Objective :: Please copy out the items below word for word, from the line with "Open the BT Sport 1 link" through the end of the items, and leave the pictures out of your answer.

Input records ::
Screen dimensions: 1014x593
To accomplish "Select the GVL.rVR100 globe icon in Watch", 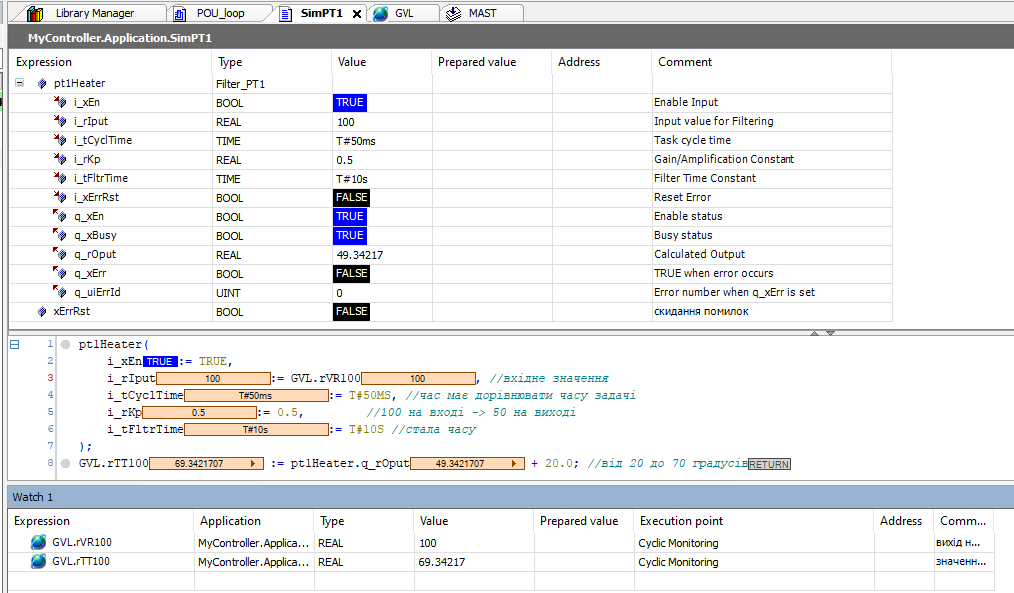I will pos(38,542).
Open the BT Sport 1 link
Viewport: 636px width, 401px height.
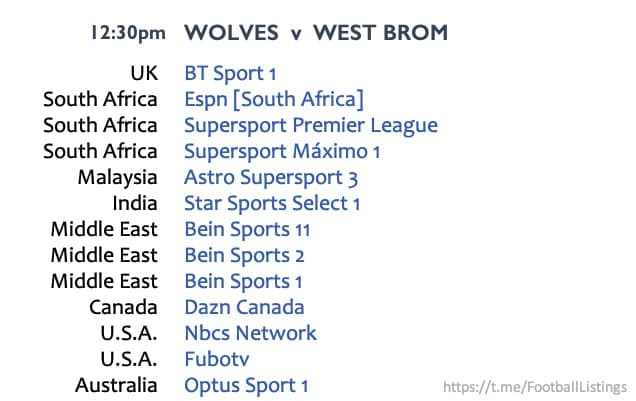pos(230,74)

Finished answer ::
Open the BT Sport 1 link
Viewport: 636px width, 401px height.
pos(230,74)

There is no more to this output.